With the new amendment, the Transfer Pricing law has become more stringent, nevertheless much more remains to be done in terms of regulating the profits of multinational enterprises.
The tax authorities are now paying more attention to strengthening the transfer pricing mechanism. Chapter X of the ITAct, 1961, laid a comprehensive law in this regard. The special provisions relating to avoidance of tax laid down that where a business is carried on between a resident and a non-resident, and it appears to the Assessing Officer that owing to the close connection between them, the course of business is so arranged that the business transacted between them produced to the resident either no profits or less than the ordinary profits, which might be expected to arise in that business, the Assessing Officer shall determine the amount of profits that may reasonably be deemed to have been derived from the transaction and the amount of reasonably deemed profits shall be included in the total income of the resident.
The provisions of Section 92 applied only to a resident taxpayer. A non-resident taxpayer is governed by the provisions of Sections 9(1)(i); 160 (1)(i); and 163. The income of a non-resident covered all income accruing or arising through or from any business connection in India, or through or from any asset or source of income situated in India or through an agent in India. If the transaction between the resident and the non-resident is not based on the arm's length principle, profits will have to be determined as per Rule 10.
Section 92C provides for computation of the arm's length price. In relation to an international transaction, it is laid down that this shall be determined by the comparable uncontrolled price method, or resale price method or cost plus method or profits split method or transactional net margin method or any other method that may be prescribed by the Central Board of Direct Taxes.
Supposing in a case the Assessing Officer applies the arm's length principle and arrives at a profit higher than what is declared in the return, proviso to Section 92C(4) lays down certain limitations on the computation of income. If the income as computed finally by the Assessing Officer is higher than that declared by the assessee, then, no deduction will be allowed in respect of profits arising from the newly established undertakings in the free trade zone as per Section 10A.

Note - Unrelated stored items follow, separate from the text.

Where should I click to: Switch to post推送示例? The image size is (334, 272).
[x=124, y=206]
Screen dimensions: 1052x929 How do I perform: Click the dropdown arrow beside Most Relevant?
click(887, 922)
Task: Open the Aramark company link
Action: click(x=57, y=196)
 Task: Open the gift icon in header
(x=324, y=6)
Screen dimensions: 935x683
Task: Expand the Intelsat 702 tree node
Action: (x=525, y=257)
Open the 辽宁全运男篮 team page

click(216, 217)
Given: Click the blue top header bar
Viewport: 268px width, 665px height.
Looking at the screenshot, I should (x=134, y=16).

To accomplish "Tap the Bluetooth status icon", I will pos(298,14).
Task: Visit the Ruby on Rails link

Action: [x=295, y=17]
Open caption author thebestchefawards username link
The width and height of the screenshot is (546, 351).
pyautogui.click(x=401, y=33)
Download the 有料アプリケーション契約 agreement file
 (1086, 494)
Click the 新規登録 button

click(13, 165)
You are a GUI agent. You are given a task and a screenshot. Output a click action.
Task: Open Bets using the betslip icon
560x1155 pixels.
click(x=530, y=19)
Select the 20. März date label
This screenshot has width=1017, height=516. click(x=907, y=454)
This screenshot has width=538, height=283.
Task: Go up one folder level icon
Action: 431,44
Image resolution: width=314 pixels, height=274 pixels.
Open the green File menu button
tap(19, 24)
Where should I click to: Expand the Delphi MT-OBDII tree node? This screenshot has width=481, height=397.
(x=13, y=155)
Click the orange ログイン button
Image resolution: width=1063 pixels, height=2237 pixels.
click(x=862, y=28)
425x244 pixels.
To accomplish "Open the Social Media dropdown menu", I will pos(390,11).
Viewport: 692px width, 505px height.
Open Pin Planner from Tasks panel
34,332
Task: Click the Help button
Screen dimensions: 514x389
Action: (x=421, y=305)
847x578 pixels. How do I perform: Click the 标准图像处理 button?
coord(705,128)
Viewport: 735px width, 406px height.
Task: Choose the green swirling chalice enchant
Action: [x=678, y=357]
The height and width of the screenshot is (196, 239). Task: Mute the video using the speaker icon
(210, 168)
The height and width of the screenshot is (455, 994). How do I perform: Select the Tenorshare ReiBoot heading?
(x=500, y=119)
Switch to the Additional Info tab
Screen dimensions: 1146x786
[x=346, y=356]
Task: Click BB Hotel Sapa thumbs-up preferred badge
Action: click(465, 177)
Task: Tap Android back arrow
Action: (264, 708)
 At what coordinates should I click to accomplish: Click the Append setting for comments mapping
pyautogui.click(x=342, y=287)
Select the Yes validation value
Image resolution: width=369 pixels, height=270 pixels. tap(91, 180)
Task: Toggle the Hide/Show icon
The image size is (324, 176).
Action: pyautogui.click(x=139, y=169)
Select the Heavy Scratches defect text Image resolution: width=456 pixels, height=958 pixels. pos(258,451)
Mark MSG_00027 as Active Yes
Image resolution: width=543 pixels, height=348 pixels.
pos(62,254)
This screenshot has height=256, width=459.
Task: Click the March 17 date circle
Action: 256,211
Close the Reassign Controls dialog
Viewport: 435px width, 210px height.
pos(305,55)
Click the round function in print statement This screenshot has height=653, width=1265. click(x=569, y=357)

Nor will deduction be allowed in respect of profits arising from newly established 100per cent export-oriented undertakings as per Section 10B. The denial of these special deductions will relate to the difference between the income declared and that finally determined as per the arm's length principle.
But, then, should not the same principle apply in respect of deduction due on profits and gains derived from exports in the newly established units in the Special Economic Zones? Parliament enacted the Special Economic Zones Act in June 2005. The Second Schedule to the Act made modifications to the Income-Tax Act, 1961, and inserted Section 10AA, making special provisions in respect of newly established units in SEZs. Profits derived from exports of such units are exempted. What applies to export profits under Section 10A and 10B should, therefore, automatically apply to profits derived from exports in the SEZs.
Amendment tightens the string
To rationalise the provisions of Section 92C(4), the Finance Act, 2006 amends the first proviso to Section 92C(4) and declares that no deduction under Section 10AA shall be allowed in respect of the amount of income by which the total income of the assessee is enhanced by resorting to the arm's length principle.
There are two issues about this amendment. First, the amendment applies from the Assessment Year 2007-2008. It, therefore, implies that up to 2006-07, the difference in profits arrived at by the arm's length principle will continue to enjoy the benefits denied from next assessment on. The CBDT will have to confirm this position.
Second, the IT Act and the Sea Customs Act appear to beworking at cross purposes with regard to the Transfer Pricing Law.
In one case, TP adjustments were made in the income-tax assessments alleging over pricing of components imported from an associate enterprise in Japan. Disputing the TP adjustment on pricing of components, a top executive of the company pointed out that if the allegation of overpricing of components is true, then the company must get the Customs duty refund. There is need for harmonising TP regulations under both the laws.
Lot more needs to be done
Much more remains to be done with regard to the TP Lawregulating the profits of multinational enterprises. For example, attribution of income to a permanent establishment (PE) applying the arm's length principle poses problems in the application of the TP methodology. Again, computation of profits by the arm's length principle quite often requires comparison with similar cases of multinationals engaged in similar ventures.
Data collected by the Transfer Pricing Officer will have to be put to the assessee company.
Will there be a violation of the secrecy provisions of the law? Probably principles of natural justice will come into play and public interest will have to be taken into account.
These and other issues will have to be addressed immediately as the law develops with regard to transfer pricing.